2026.02.27 米ネトフリ、ワーナー買収から撤退、パラマウント1兆ドル規模で傘下に

 米ワーナー・ブラザーズ・ディスカバリー(WBD)を巡り買収の主導権争いをしていたネットフリックスとパラマウント・スカイダンスだが、26日、ネトフリが買収合戦から撤退した。パラマウントの新しい提示額に対し、ネトフリ側は、パラマウントを上回る提示を示す意思を示さなかったためだ。ネトフリ側にこれ以上の価格引き上げは財務的にメリットはないとの判断が支配的だったとみられる。

 買収合戦の過程でパラマウントは、WBD買収に1株当たり31ドルの現金買収案を提示、推定買収額は7700億~1兆1100億ドル規模の見込み。              

 ネトフリは25年12月、WBDの映画スタジオ、ケーブルテレビの「HBO」、動画配信の「HBO Max」などのストリーミング関連資産を1株27.75ドル、約830億ドルの買収案を提示して取得契約を締結していた。しかし、WBDの取締役会が、パラマウントの新提案がネトフリの提案を上回る可能性があるとの判断からパラマウントの新提案を待っていた。

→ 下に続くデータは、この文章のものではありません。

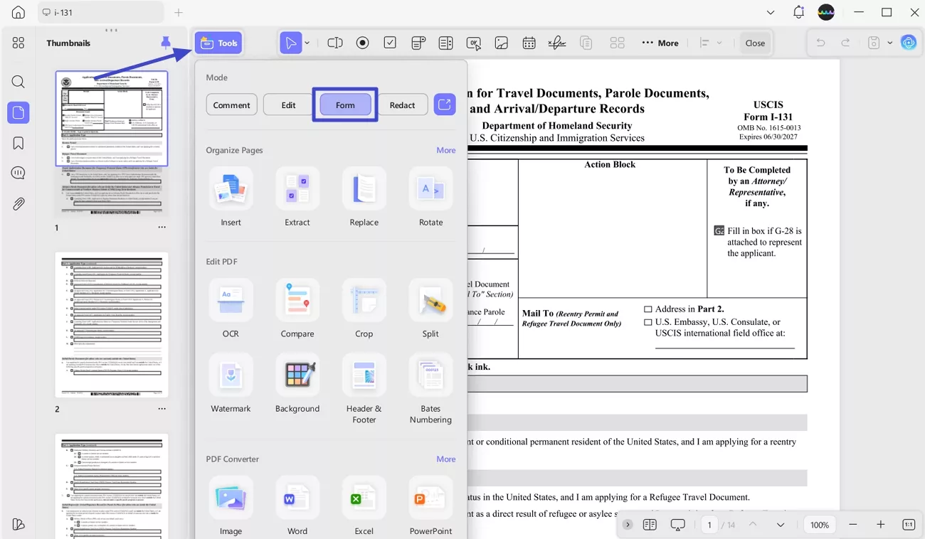925x539 pixels.
Task: Select the date field form tool
Action: click(x=529, y=42)
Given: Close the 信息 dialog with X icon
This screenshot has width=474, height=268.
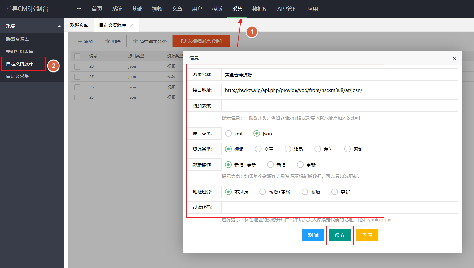Looking at the screenshot, I should coord(454,58).
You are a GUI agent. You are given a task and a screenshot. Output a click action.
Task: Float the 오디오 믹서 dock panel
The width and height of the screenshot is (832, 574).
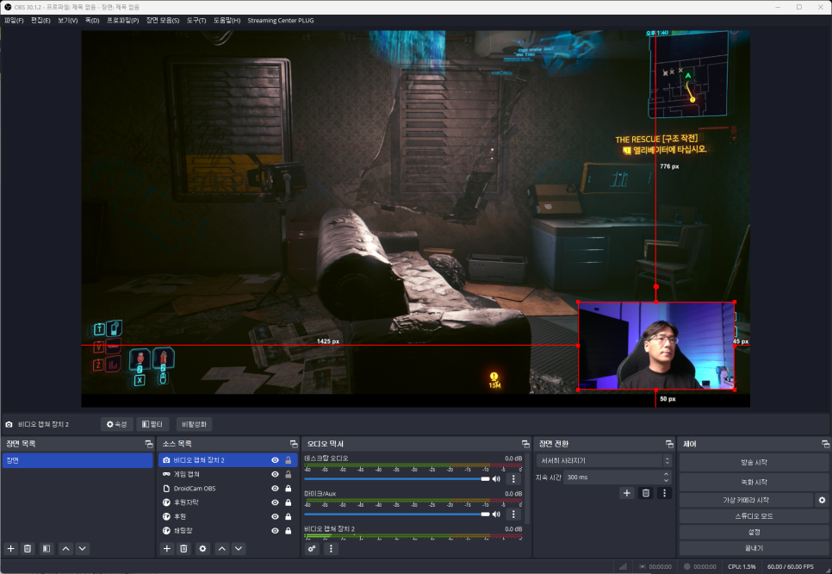[525, 444]
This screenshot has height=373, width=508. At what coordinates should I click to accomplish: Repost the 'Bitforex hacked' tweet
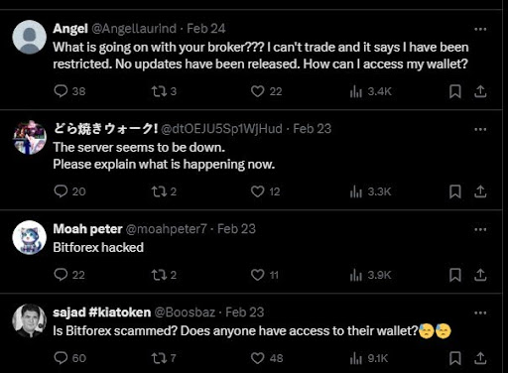159,275
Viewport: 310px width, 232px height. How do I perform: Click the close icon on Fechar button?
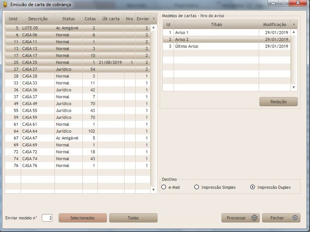[295, 218]
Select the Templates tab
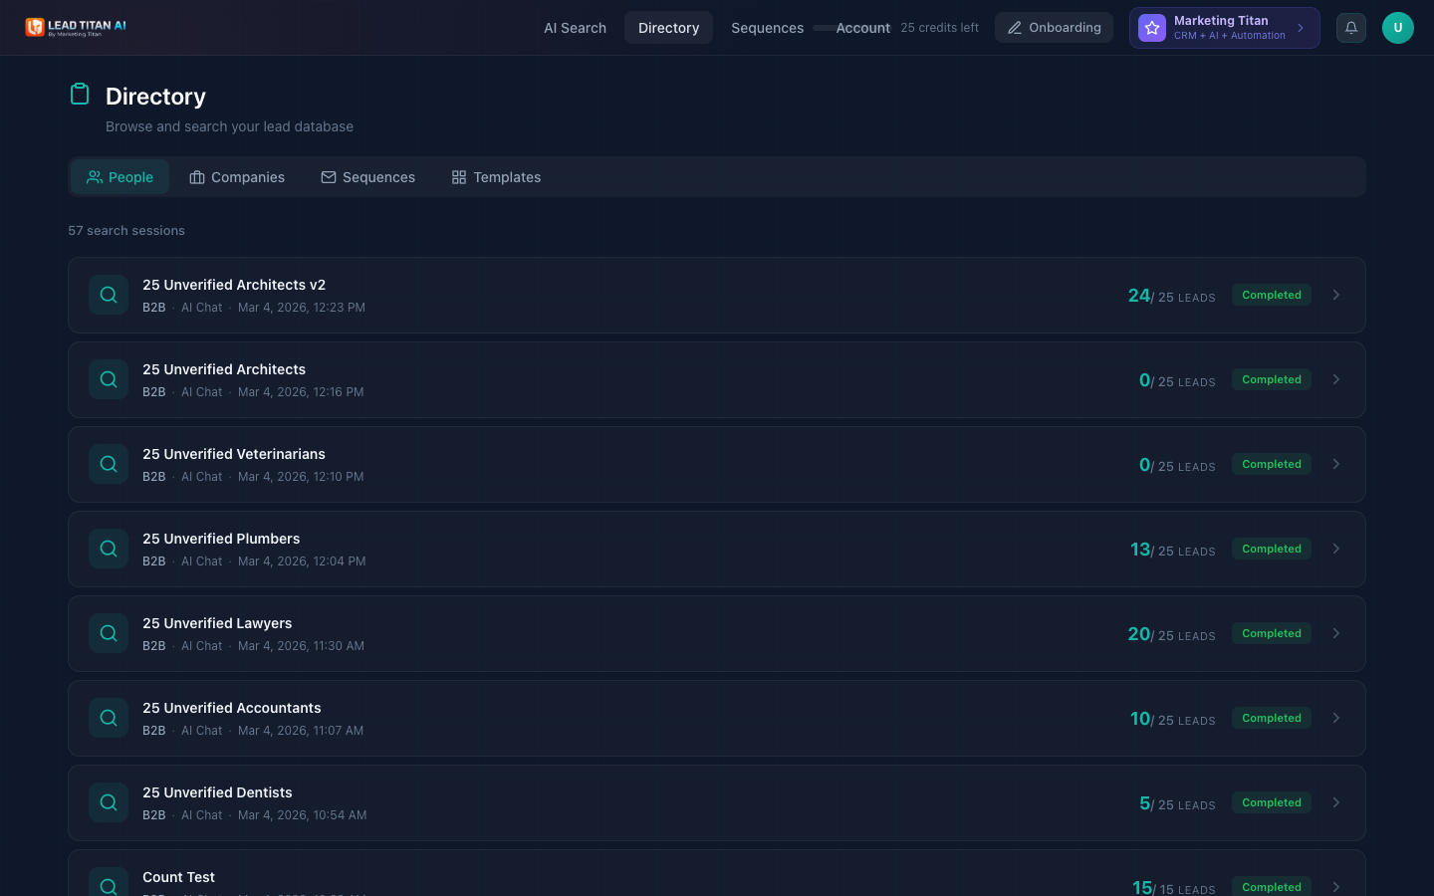 (496, 176)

 この結果、パラマウントの買収が実現すれば、「Paramount +」 や「HBO Max」の動画配信の統合、「ハリー・ポッター」や「スター・トレック」「ミッション・インポッシブル」など超大型コンテンツを独占的に配信できる巨大メディア王国の誕生が実現する。

 一方で、買収から撤退したネトフリだが、世界で3億2500万人(25年末時点)の有料会員、時価総額3300億ドルはパラマウントにとって到底超えることはできない。今後は、米司法省がまとめる市場集中リスクの判断が最大の焦点になりそうだ。